Friend: If you could have dinner with anyone alive or dead, who would you choose?
Me: Definitely an alive person
Friend:
Me: Better conversation
God: you’re a mosquito.
Mosquito: what does that mean?
God: you feed on blood.
Mosquito: i’m a vampire?
God: no.
Mosquito: oh.
God: you can fly.
Mosquito: i’m a vampire!
God: no.
Mosquito: oh.
God: garlic repels you.
Mosquito: [happy gasp] i’m an itty-bitty vampire!
[2 monkeys in a bath]
Monkey 1: OOOHH OOHH AHH AHHH AHAH!!
Monkey 2: If it’s too hot Colin, put some cold water in
Website: you must be of legal age to view this content. What year were you born?
Me at age 11 (playing it safe): 1753
I see a cute girl on the bus. I unzip my hoodie to reveal a t-shirt that says, “I love holy matrimony”. She pats on the open seat beside her.
woke up to a text from my mom about how a wild elephant went into a Sri Lankan hotel and gently wandered around while poking stuff with his trunk
“jogging gives me endorphins”
so does shoplifting. jogging does not give you free mascara.
30 is weird because I have pictures of my friends’ kids on my camera roll but also like a ton of nudes.
My 3-year-old said she wants her first car to be a garbage truck. She’ll forget about it, but I’m still getting her one when she turns 16.
I slipped on ice and discovered I’m a natural at break dancing
Next time someone asks you how you slept,
close your eyes & say “like this” & just stay that way for like 8 hours!!!
Friend gave me a ‘stress’ ball to squeeze when I’m tense. Did what I always do when nervous, I ate it.
ruin Thanksgiving for everyone with a detailed description of how you prepared the turkey
cop: you were driving 30 mph under the speed limit
me: my in-laws are staying with us for a while, longer the commute the better
cop: you need to maintain the speed limit
me: *knocks book out of cops hands*
cop: are you trying to get arrested
me: yes please
I think I just invented four new yoga poses trying to get a chocolate chip that I dropped under the table.
My girlfriend started complaining about my lack of interest in her family. So I dated her sister..
Heath: I’m Heath
Heather: I’m Heather
Me, competitive: I’m Heathest
[stubs toe]
“GOD DAMMIT”
God: No problem, bro.
[toe goes to Hell]
Me: Want a back rub?
Wife: It depends
Me: On what?
Wife: Have you been watching pimple popping videos again?
Me:
Wife: No.

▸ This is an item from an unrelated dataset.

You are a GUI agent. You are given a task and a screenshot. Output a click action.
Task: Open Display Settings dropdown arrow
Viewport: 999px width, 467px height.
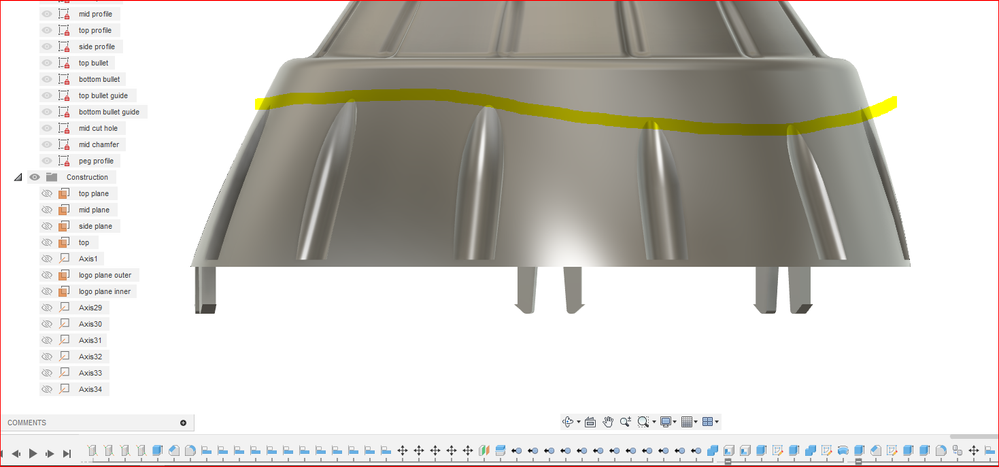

The answer is no.
Had a dream Andrew Garfield & I were being chased & he started rubbing sand on my arm & I was like, “why?” And he was all, “it’ll help mate” but he was only rubbing one arm & then I woke up to my cat aggressively licking that arm cause he was hungry
I can’t be the only one 😂
5: I want to do something no one else has ever done.
Me: Help me clean?
5: No. Something fun.
My mom has been having trouble with her joints – it’s hard to roll them with the arthritis
If the band Toto, drummer Tommy Lee & singer Marvin Gaye ever got together and made an album…
…I’m pretty it would be Toto Lee Gaye.
I would organize my thoughts but I’m afraid they would form a union and demand benefits.
The way to a man’s heart is thru his stomach. At least that’s what the crazy woman with the butcher knife kept saying at the murder scene.